10月2日の朝、ディーラーに行くと、ちゃんとナンバーも取れたサクラが待ち構えていた。乗ってみると、バッテリーは満充電の状態にあった。ガソリン車を買う場合、たいていタンクはほぼ空で、まずガソリンスタンドに行かなくちゃならないのが常だが、20kWhがフルに入っているので、スペック上はこれで180km走れる形。ウチまでは5~6kmだから、ほとんど電気を使わずに帰宅できて、この電気だけで数日分の電気が利用できるのではと皮算用。

ようやくサクラをディーラーで受け取った

当日の天気はくもりだったのであまり太陽光発電は期待できないけれど、秋はエアコンも使わないし、かなり省電力生活を送っているので、10月なら1日の消費電力は10kWhもいかないはず。多少晴れてくれれば3日近くは持つかもしれない、なんて思いながら自宅に戻った。

20kWhで180km走れるから1kWhで9km走れるという計算。自宅まで5km程度なので2~3%程度の消費で家に着くはずが6%程度消費となっていた。まあそんなものだろうと、いよいよV2H接続を行なった。

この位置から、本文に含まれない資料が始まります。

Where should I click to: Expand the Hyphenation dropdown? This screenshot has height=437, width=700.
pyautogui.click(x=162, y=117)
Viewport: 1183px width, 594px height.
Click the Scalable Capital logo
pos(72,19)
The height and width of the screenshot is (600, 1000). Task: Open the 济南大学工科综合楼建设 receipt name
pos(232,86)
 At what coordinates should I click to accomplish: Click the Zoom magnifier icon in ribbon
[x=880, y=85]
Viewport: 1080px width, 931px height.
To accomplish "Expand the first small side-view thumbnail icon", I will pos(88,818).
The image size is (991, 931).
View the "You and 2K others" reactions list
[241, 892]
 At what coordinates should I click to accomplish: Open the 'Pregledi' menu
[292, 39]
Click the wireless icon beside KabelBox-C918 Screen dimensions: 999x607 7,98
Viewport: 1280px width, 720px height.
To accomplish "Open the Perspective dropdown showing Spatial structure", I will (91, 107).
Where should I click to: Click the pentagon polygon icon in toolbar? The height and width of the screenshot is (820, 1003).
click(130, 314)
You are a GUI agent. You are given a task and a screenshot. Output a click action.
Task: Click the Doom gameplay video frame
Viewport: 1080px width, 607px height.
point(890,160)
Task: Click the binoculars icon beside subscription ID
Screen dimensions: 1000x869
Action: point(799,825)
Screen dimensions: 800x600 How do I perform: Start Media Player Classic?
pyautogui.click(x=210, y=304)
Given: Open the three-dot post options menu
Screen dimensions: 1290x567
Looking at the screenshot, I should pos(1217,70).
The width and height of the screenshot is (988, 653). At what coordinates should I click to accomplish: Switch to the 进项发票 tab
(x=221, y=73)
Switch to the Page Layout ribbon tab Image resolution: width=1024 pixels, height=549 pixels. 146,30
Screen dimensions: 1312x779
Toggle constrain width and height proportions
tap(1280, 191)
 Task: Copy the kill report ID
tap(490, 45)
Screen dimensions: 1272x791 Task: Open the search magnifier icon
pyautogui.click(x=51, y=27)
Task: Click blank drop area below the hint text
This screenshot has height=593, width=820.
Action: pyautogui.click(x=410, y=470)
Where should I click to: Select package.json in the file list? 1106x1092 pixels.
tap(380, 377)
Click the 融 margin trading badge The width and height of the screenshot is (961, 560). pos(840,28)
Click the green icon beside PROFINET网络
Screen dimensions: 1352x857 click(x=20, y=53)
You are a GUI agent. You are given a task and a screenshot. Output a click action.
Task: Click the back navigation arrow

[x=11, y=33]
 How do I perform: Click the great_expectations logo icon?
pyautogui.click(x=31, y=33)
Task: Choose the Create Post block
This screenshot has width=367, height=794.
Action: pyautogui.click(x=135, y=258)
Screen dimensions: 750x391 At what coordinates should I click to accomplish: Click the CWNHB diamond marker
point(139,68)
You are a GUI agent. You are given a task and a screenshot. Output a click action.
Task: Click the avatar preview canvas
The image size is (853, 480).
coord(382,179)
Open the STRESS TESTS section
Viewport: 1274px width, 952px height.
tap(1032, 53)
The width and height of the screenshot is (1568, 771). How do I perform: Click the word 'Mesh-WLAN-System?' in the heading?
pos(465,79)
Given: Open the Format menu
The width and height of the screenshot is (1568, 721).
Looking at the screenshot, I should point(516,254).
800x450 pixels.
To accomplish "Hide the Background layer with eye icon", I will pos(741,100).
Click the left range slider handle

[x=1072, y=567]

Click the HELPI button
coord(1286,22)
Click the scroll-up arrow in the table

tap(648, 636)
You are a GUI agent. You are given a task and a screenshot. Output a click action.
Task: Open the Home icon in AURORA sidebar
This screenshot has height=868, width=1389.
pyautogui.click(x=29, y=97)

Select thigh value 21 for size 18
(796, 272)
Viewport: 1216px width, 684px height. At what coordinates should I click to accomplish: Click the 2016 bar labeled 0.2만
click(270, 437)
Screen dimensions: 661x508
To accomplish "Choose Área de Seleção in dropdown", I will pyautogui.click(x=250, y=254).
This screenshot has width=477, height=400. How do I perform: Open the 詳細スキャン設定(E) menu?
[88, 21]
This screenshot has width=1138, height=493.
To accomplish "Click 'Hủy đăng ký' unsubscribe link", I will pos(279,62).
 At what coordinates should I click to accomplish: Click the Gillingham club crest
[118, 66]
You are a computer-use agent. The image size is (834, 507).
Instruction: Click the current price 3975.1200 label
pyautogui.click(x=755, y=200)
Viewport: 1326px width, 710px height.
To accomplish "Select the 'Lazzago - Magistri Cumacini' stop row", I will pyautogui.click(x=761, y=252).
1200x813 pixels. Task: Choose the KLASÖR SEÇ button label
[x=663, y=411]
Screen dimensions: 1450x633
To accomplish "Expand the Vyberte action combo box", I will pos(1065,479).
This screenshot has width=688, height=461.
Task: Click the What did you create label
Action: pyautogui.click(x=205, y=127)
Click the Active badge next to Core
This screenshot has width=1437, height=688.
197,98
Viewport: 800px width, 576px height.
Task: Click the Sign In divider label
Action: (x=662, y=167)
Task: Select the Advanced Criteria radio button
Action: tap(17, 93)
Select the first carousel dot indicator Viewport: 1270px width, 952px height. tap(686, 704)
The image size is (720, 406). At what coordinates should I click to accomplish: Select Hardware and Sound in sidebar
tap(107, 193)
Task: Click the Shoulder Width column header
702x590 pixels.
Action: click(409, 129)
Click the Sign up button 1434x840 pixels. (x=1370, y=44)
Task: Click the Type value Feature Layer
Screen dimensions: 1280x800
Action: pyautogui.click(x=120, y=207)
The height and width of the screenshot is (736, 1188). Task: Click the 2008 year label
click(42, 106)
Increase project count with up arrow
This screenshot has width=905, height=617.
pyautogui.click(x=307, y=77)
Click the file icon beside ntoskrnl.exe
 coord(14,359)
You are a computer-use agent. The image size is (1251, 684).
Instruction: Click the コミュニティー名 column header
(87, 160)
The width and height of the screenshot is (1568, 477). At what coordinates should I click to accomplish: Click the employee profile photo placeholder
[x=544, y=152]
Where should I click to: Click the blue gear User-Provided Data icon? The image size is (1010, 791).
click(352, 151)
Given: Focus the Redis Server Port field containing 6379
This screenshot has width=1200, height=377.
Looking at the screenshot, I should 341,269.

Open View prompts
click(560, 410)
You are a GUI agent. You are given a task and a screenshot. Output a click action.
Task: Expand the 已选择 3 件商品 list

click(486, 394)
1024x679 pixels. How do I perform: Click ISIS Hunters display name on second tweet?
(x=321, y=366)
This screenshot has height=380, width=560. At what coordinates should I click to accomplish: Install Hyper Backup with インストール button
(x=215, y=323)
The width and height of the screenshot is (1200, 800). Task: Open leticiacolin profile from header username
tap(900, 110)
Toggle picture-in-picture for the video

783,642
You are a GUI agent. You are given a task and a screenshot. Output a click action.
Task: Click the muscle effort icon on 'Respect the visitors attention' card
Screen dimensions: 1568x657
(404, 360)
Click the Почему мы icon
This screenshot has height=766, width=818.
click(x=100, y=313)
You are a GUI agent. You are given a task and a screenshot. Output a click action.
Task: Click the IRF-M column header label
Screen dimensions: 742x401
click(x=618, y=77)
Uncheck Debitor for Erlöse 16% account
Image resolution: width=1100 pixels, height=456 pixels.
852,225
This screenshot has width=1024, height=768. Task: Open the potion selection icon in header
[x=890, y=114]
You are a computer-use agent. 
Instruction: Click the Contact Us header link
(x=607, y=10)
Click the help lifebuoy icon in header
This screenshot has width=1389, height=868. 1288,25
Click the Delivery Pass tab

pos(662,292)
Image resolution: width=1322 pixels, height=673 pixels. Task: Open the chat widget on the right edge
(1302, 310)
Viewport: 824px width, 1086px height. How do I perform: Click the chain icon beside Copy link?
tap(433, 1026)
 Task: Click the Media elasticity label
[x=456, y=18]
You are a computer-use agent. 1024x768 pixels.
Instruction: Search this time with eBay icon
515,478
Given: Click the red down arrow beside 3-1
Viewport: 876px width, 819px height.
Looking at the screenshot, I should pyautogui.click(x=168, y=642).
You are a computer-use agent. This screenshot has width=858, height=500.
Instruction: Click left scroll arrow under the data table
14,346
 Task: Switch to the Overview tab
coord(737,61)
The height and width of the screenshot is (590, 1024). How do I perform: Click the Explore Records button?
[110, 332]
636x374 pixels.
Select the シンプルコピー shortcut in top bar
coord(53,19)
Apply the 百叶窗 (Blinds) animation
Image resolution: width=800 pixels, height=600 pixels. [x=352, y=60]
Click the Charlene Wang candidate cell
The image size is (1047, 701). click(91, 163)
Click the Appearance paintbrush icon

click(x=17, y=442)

これは最近撮影したもので、当日の写真ではないが、スピードメーターが表示される液晶パネル左下に現在のバッテリー容量と、あと何km走れるかが表示される
自宅でV2H接続

ニチコンのEVパワーステーションの放電スイッチを押すとクルマから家への放電がスタート。その時点では、まだスマホアプリの使い方などを理解していなかったが、とりあえず問題なく放電がスタートし、東京電力からの電力供給なしに、電気を使える生活がはじまった。

サクラから家へ放電

ところが……その夢のような電気生活も、簡単ではないようだった。なんと翌朝には、サクラのバッテリーがほぼ空になってしまっていたのである。もっとも完全な空になるわけではなく、V2H側で10%を切ると放電ストップになる仕様になっている。そのため10%は残っているが、これ以上放電できない状態だった。でも19kWh程度はあったはずなので、明らかにおかしい。ちょっと気が大きくなって、電気を普段より多めに使ったような気はするけれど、絶対に10kWhを超すほどの電気は使っていないはずなのに。

なぜ、こんな現象が起きたのか。どうすれば解決するのか、そこからV2Hを探求する生活がスタートしたのだった。